Simple theoretical logic:
If the future provides great profit opportunities with 100% certainty, the most proftable bet is to not use stop loss at all, so as to not lose any of the profitable positions underway.
If the future provides bleak profit opportunities with 100% certainty, the most profitable bet is to abstain, or at least switch trade plan entirely.
Everything in between should be dictated by personal preference for risk, market opinion, trade plan and realistic execution.
What is optimal depends on your criterions for optimization and what the future will bring, eg. your perspective on the overall trend. IOW, your personal preference for overall risk vs reward and opinion on the market beyond what can be known in advance.

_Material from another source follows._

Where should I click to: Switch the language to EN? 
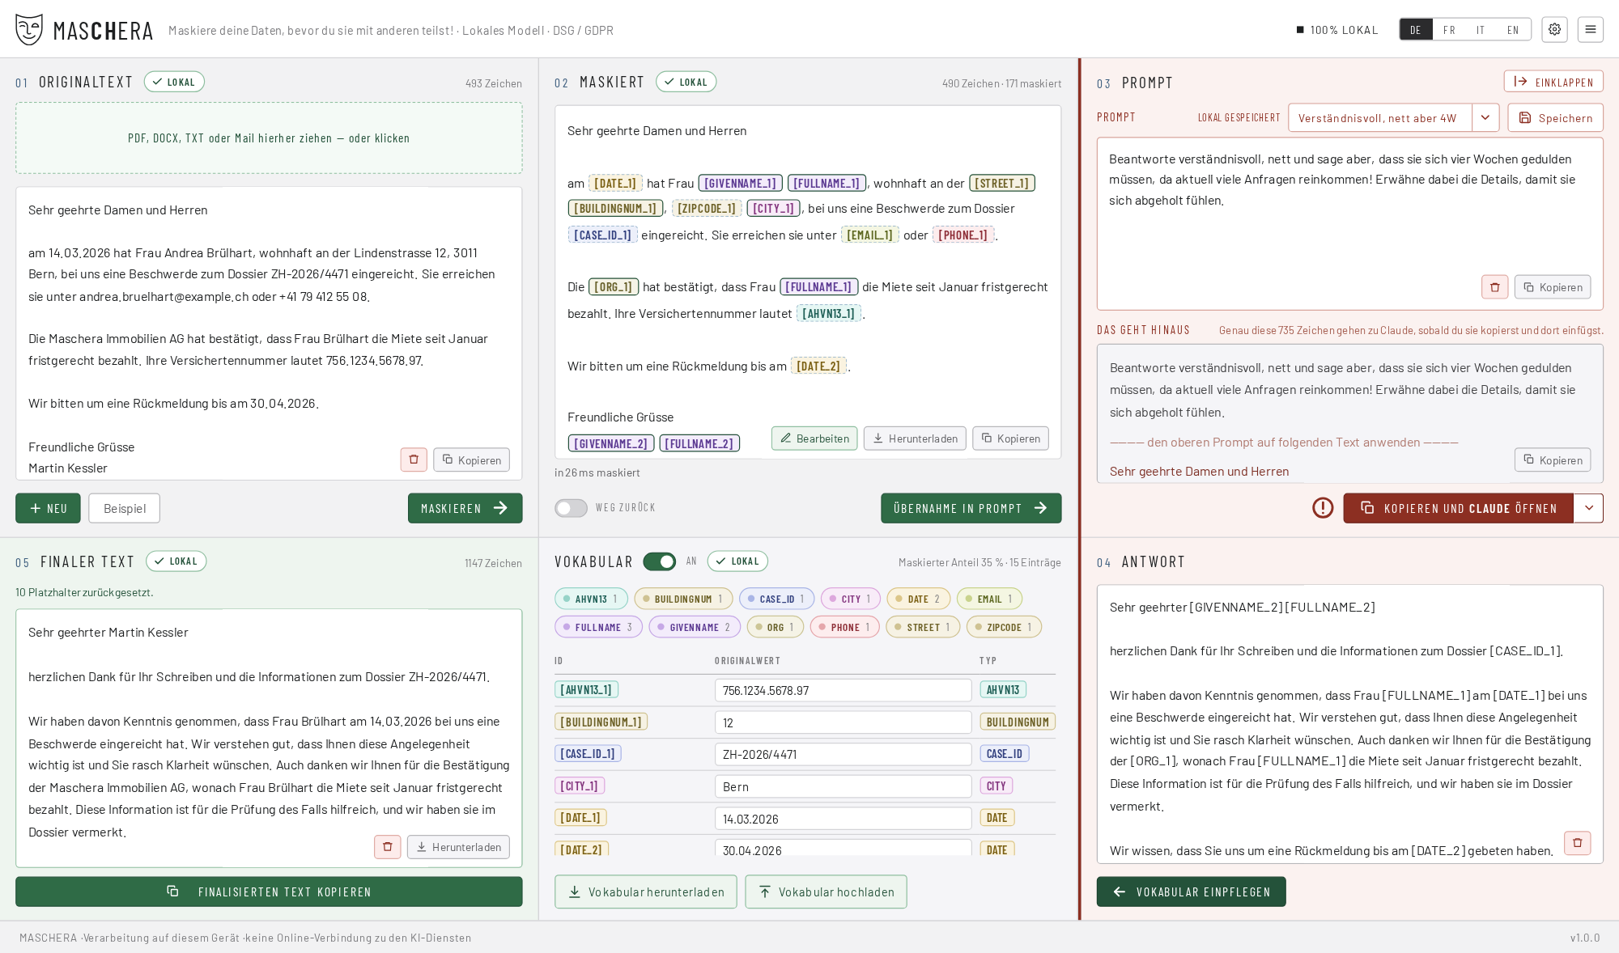click(1513, 30)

You mention expectancy, but this is only the historical returns, and future results are prone to change, especially if you start changing trading parameters. Optimize too aggressively based on historical returns at your financial peril, right up to the climax!
Kelly Criterion is based on the same, or on assumptions about expectancy, so same goes for that. Additionally Kelly Criterion seems to be about overall diversification in the portfolio allocation rather than individual position risk to account. I doubt many people really need that kind of real-time portfolio optimization for their retail trading. Number of positions in portfolio would then depend more on how many can you handle effectively.
CAPM and Efficient Frontier is predicting, and not really about position risk to account either.
In practice, risking 1-3% of account per instrument is comfortable trading. Beyond that, and you really ought to know what you're doing. There may be people using advanced formulas to find optimized position risk to account sizes, but wether they're really winning or losing might then also be more a product of luck and timing with large account risks. Then they'll never know until it's too late and meet their own personal Black Swan. Some advanced traders even go quite below 1% account risk, allowing for larger positions with the same account risk.
This is all a bit too theoretical.
Practically, you would want to simplify, and build from something working, rather than complicating and risking too much, which can be phsycologically and financially devastating.
So I'd conclude with what has been said many times before, this depends more on your personal preferences for risk and opinions about the market. Since the future is unknown, the real optimal settings are unknown until after the profit opportunities, and threats(!), have passed. In all the optimizing activity based on externals, don't forget yourself and your personal situation in the equation!
Rather than depending too much on unknowns and changing important trade parameters in real-time, many losses are due to simple trading mistakes. That's a kind of risk to really focus on. You'll have concrete facts available each and every time it happens. It'll be much more concrete and practical work. A little here and a little there do add up over time. Just mentioning this for those types who like complicated formulas and theoretical gains more than doing the practical necessary grunt-work.